◆ About this task
Each line from the one that holds "Viewport: 1568px width, 735px height." to the end of the entries is to be given again exactly. Do not include pictures.

── Recorded information

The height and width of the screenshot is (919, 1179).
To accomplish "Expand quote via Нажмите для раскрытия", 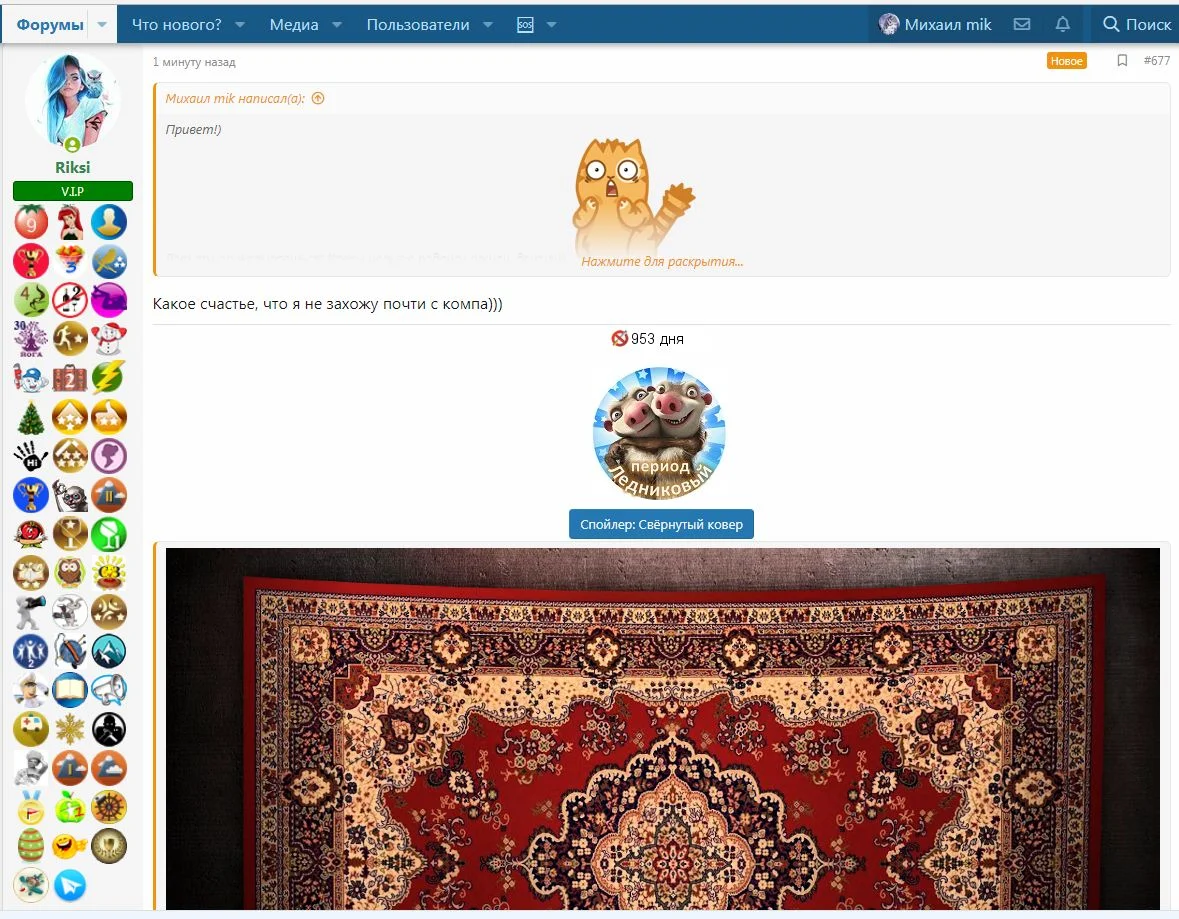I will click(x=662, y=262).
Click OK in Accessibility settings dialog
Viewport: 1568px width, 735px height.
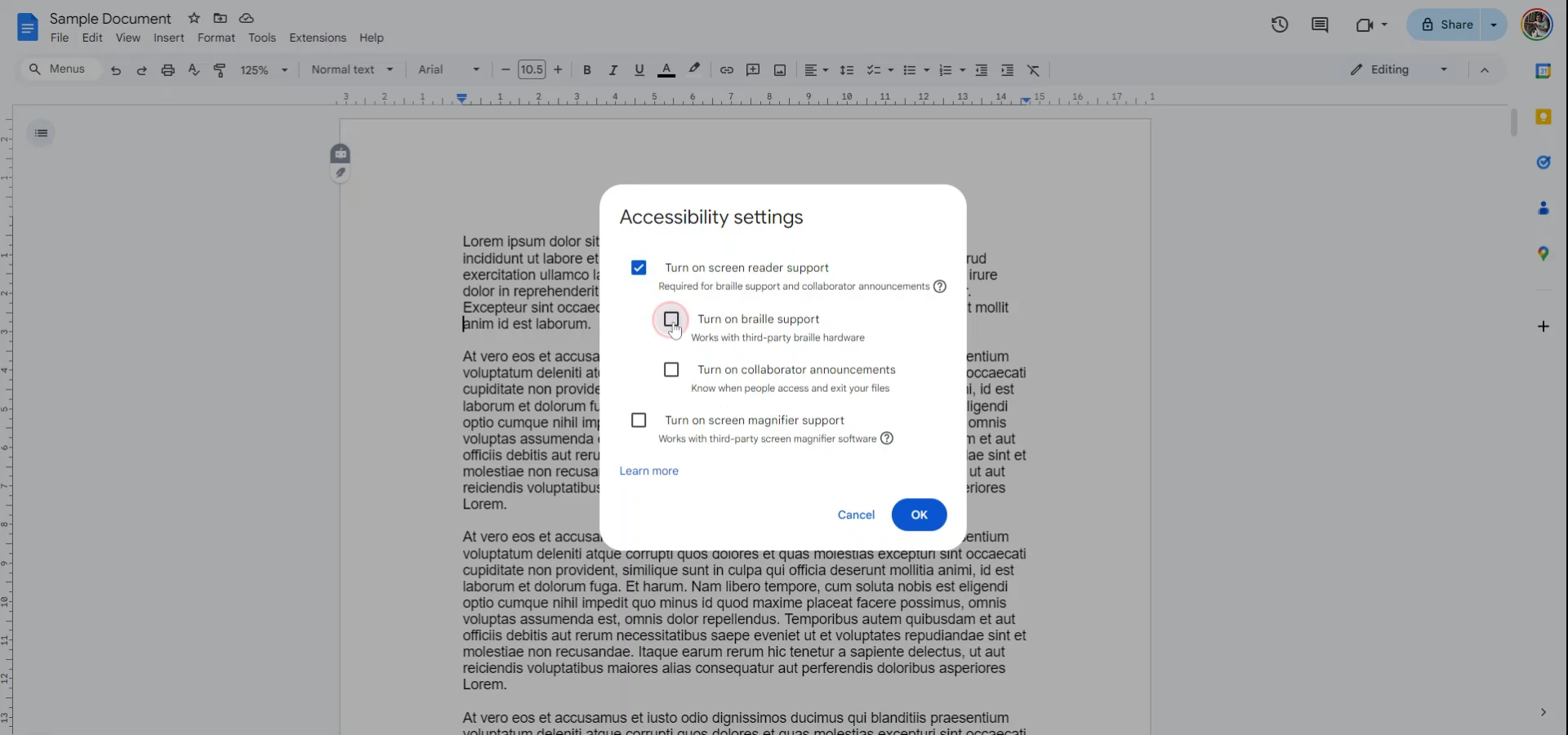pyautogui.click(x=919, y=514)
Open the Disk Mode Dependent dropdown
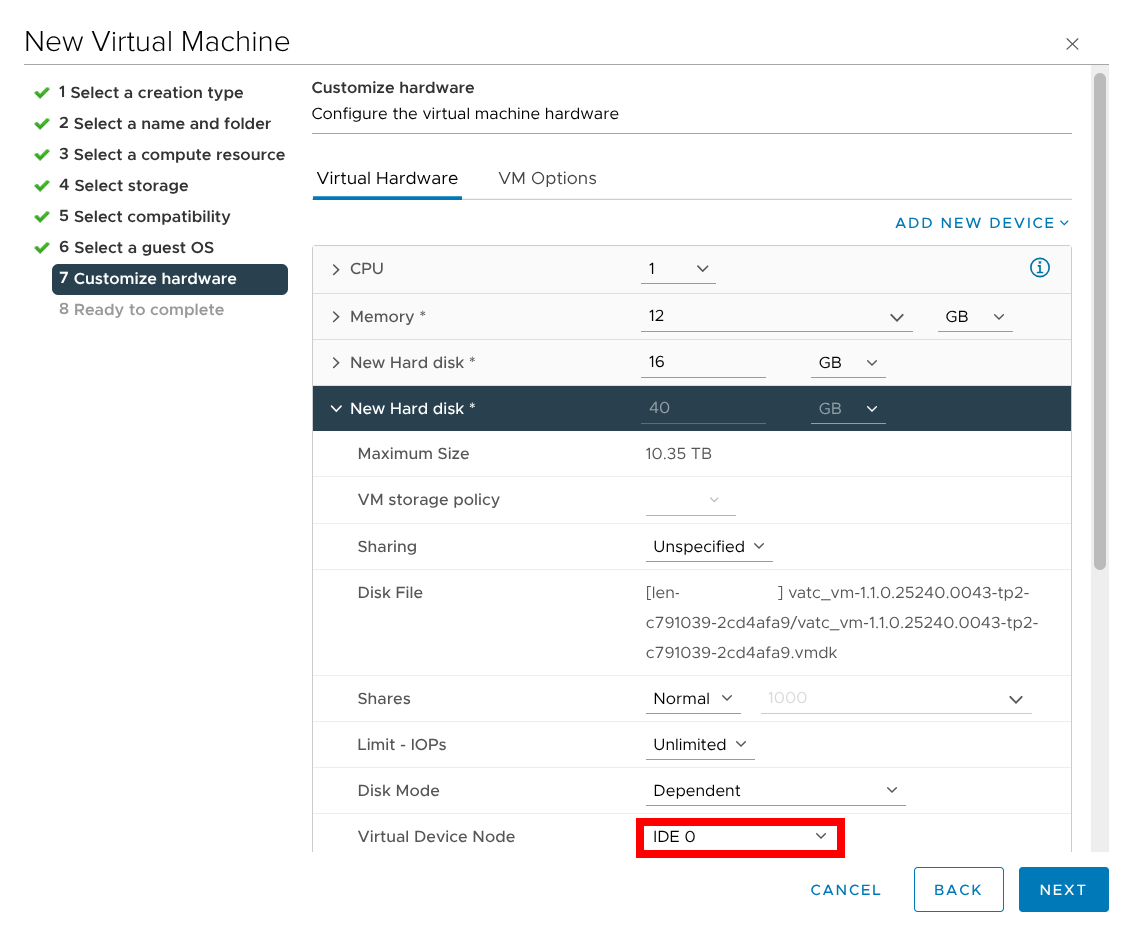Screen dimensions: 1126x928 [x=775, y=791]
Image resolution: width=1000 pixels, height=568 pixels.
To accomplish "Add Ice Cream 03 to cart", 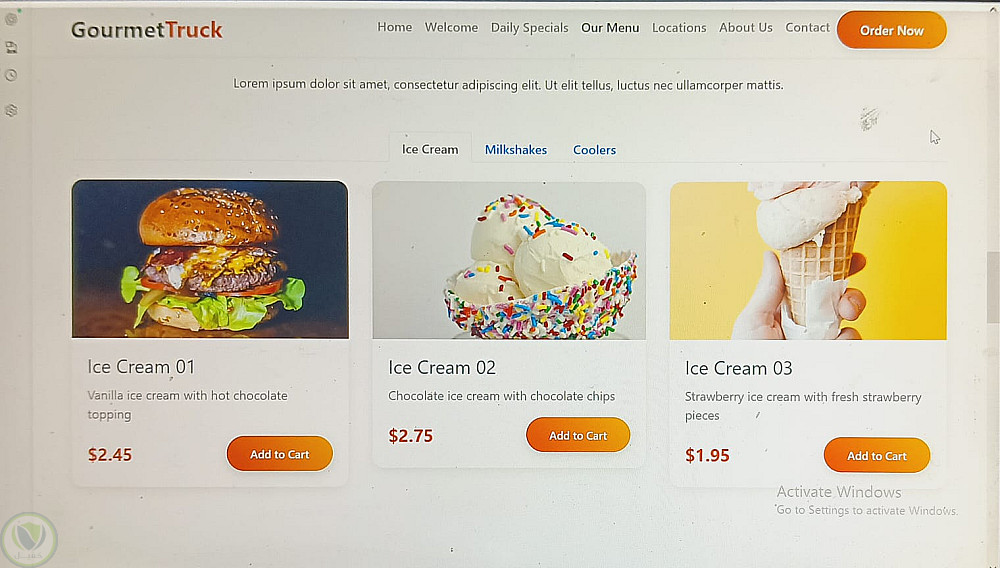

────

◆ Task answer
Viewport: 1568px width, 735px height.
pyautogui.click(x=919, y=514)
Open the Disk Mode Dependent dropdown
Screen dimensions: 1126x928 [x=775, y=791]
Image resolution: width=1000 pixels, height=568 pixels.
To accomplish "Add Ice Cream 03 to cart", 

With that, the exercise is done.